Excellent initiative. But, considering the current commitment, I don’t think I will be able to do justice to this Kaggle Competition (Again I am neither a Deep Learning expert or a Kaggle Expert). Please let us know here (or on a different thread?) about the public kernels which you post as you make progress. Of course we will wait to hear back about your findings once the competition is closed.
Thank you all for making this course/thread awesome!
Are there any main repos that collect all the different time series transform types (like vector to image, fourier transforms, etc.) that people here have experimented with?
Hi @keijik, you might be interested to check this library pyts that is one some of us have used to make TS to image transformations.
You may also be interested in this notebook which demonstrates a how to apply this technique in a practical example.
When working with non-dl algorithms based on sklearn API (instantiating a classifier or regressor, fitting the classifier/regressor and predicting) you can use a autoML kind of library called TPOT.
It is built using genetic programming. It can run through a bunch of algorithms and their hyper-parameters and arrive at the best combo. Here is the repo.
I found it to be very handy.
It seems libraries called h2o4gpu and scikits.cuda provide cuda computational support to non-dl algorithms of scikit-learn. I plan experimenting with those this weekend.
scikits.cuda is a collection of math-based solver operations on cuda which potentially could be used to build cuda based scikit-learn
h2o4gpu is a work-in-progress. It is also inadequately supported/staffed. Some of the demo notebooks fail. They have not been updated for 7 moths to 1 year. Issue log shows that the corrections are targeted for release 4.0.
Following is a listing of attributes of h2o4gpu which shows what algorithms are supported:
Hi Time Series study group! I wrote a summary of my learnings while participating in the PLAsTiCC astronomical classification Kaggle competition. I briefly explain what the competition was about, the winning approaches and some general Kaggle tips. Check it out here: “Learnings from my first Kaggle competition: PLAsTiCC” by Francisco Ingham https://link.medium.com/egGyoj4UcT
I was reading your blog. It has been mentioned that "Many winning participants used 5-fold cross-validation and this is a very Kaggle thing. From the data description, it seems the data is highly temporal in nature. So, should I understand that the CVs are not random, but based on the time split?
No, we didn’t use a time based split because this was a classification problem where you needed to assign a class to each sample based on the entire time series. There was not forecasting involved.
We randomized the samples, which were independent from each other.
Does this answer your question?
I am working on a problem which is somewhat similar to predicting the stock price of 5 top picked stock. let’s name them A,B,C,D,E,F. I have collected and combined the data from all the available sources and dump them into training and test data of sizes 82 Million Rows and 35 Million rows respectively with 277 different features(Consider them as handcrafted features) right now i am using xgboost for model building. My concern is my model building is taking a hell lot of time for training because of the large amount of data and features. Just wanted to understand is there any way where i can create a feature embedding of these 277 different features into some 50 odd features and then using these 50 deep features in model building to reduce my training time.

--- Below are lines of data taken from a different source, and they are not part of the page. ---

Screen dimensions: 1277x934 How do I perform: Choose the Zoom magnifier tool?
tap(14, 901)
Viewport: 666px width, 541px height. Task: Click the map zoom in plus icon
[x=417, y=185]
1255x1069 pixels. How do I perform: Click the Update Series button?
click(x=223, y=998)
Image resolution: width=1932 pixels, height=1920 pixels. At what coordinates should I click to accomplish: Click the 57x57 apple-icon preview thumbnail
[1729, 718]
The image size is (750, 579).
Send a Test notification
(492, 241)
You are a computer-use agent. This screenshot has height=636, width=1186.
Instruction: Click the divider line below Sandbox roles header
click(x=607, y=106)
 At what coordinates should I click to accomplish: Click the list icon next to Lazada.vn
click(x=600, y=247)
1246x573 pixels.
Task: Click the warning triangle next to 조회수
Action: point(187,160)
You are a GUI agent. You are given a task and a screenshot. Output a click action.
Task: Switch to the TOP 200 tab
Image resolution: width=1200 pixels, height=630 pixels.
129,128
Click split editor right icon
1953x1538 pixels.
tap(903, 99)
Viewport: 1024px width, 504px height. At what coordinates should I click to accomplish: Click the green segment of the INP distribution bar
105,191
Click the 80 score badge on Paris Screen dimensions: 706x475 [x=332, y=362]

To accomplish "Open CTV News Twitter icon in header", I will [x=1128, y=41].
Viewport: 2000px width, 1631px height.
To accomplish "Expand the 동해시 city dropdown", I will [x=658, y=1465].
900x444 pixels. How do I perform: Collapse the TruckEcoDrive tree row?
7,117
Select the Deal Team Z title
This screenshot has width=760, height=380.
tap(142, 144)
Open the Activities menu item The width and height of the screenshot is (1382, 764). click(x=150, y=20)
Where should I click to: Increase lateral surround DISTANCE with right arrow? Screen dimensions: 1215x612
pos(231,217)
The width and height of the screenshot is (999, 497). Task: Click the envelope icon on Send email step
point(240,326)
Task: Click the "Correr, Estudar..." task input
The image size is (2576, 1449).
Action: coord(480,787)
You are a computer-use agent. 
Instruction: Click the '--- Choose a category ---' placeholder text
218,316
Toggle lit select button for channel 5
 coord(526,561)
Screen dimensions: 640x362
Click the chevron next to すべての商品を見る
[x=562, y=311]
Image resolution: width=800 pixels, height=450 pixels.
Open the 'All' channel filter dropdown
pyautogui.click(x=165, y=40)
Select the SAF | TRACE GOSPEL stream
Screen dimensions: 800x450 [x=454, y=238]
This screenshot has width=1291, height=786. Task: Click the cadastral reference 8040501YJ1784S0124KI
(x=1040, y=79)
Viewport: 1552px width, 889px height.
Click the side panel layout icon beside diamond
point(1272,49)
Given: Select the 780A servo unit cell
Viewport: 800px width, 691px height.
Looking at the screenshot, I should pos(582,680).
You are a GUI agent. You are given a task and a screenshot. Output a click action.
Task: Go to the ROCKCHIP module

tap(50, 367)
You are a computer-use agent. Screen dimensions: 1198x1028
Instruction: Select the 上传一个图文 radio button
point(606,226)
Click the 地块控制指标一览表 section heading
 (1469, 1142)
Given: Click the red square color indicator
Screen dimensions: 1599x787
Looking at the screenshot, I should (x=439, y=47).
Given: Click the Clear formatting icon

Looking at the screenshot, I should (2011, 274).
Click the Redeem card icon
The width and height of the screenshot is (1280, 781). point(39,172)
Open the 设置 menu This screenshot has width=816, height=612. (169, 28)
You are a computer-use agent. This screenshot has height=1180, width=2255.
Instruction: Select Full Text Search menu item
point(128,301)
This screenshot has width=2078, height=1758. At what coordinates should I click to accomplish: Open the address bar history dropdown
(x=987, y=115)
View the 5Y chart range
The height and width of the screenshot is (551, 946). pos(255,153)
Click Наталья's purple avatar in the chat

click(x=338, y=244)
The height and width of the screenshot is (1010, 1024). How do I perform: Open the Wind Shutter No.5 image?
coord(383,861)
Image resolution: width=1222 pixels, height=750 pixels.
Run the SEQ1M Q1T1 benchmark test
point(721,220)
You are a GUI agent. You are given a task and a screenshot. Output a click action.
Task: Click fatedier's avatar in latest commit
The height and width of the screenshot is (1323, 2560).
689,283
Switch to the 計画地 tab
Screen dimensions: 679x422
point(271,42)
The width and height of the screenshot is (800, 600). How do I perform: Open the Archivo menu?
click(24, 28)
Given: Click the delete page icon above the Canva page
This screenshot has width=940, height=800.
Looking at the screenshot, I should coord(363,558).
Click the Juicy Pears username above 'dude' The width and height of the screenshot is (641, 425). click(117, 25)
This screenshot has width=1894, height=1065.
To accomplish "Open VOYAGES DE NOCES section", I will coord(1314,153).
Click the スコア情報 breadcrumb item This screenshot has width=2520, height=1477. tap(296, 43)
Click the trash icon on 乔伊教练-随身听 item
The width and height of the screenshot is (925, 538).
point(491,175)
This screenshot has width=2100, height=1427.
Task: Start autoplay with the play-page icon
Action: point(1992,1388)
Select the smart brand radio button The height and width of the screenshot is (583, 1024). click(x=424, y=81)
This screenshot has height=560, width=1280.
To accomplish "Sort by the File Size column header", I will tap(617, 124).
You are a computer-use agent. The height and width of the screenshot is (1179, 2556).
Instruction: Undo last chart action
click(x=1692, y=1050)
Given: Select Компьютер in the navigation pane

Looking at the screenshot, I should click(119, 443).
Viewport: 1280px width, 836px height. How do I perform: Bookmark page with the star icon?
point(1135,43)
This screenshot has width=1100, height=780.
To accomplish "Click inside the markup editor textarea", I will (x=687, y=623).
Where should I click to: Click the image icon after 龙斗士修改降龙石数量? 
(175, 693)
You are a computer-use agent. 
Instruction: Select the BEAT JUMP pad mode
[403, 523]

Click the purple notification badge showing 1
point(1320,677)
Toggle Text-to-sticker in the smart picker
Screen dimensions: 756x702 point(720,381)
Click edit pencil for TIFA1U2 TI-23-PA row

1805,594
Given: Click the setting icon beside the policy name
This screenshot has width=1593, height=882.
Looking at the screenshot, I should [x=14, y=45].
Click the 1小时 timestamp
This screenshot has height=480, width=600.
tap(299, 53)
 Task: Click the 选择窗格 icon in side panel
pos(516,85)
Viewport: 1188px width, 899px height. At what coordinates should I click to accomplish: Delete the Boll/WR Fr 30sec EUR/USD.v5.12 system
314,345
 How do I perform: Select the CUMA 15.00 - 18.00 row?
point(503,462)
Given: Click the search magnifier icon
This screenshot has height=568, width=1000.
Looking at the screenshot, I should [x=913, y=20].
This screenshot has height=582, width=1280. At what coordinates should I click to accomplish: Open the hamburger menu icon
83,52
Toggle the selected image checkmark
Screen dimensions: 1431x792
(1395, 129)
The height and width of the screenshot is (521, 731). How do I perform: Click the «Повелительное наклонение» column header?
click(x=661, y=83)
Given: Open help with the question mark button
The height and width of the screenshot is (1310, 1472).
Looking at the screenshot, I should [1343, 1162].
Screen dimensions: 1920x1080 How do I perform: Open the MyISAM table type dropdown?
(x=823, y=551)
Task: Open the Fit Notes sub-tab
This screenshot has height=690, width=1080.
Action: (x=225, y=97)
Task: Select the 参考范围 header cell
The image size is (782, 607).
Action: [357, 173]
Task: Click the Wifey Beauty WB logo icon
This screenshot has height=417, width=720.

And Thanks for all the people posting interesting stuff.
Hi @jeetkarsh,
Embeddings are used to enrich the representation of certain categorical features. With embeddings, a categorical feature with x unique values will be replaced by a matrix with min(x/2, 50) values. This means that the amount of data will be increased.
If your features are time series (I’m guessing since you’ve posted in this thread) there are alternatives to reduce the amount of data. Sampling features based on a “catalytic” event is one of them. This is an extract from Advances in Financial Machine Learning (M. López de Prado, 2018):
Suppose that you wish to predict whether the next 5% absolute return will be positive (a 5% rally) or negative (a 5% sell-off). At any random time, the accuracy of such a prediction will be low. However, if we ask a classifer to predict the sign of the next 5% absolute return after certain catalytic conditions, we are more likely to find informative features that will help us achieve a more accurate prediction.
You could, for example, create a model where you take the last 100 timesteps when the market has moved up or down a certain %. That would certainly reduce your dataset.
Hi @nok, I don’t have personal experience with seq2seq models applied to time series, but it’s something that should work.
I’ve done a quick search and have found a notebook in keras (have not found anything relevant in pytorch yet). I’d be interested if you can develop something in pytorch!